> The data
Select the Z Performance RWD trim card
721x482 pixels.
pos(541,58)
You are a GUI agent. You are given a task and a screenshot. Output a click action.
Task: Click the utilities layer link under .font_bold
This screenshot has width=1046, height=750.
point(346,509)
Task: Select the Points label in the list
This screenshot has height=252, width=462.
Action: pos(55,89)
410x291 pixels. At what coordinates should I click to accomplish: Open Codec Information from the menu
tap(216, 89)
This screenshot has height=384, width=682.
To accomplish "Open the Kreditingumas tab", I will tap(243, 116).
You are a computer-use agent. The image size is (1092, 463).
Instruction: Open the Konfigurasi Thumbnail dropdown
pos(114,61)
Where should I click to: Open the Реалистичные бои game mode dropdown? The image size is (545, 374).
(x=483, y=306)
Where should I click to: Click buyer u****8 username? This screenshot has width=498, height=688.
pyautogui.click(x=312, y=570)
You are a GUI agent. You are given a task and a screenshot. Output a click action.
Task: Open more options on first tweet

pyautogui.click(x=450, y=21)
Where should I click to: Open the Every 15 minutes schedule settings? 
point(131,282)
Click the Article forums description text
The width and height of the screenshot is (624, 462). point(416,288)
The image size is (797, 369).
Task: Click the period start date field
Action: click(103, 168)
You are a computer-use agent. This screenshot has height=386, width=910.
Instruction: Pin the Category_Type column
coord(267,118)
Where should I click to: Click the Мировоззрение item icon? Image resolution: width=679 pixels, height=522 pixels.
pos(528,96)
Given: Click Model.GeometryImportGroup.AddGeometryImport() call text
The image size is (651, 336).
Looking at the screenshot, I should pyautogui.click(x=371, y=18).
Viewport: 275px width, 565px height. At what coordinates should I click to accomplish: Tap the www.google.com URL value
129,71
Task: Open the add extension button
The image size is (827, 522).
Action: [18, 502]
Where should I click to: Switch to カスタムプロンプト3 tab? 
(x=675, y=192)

> Instructions to follow
Give back exactly the lines from the one with "Viewport: 275px width, 565px" through the final line of the material, both ends included, and no others.

> Expected answer
Viewport: 275px width, 565px height. At what coordinates should I click to accomplish: Tap the www.google.com URL value
129,71
Task: Open the add extension button
The image size is (827, 522).
Action: [18, 502]
Where should I click to: Switch to カスタムプロンプト3 tab? 
(x=675, y=192)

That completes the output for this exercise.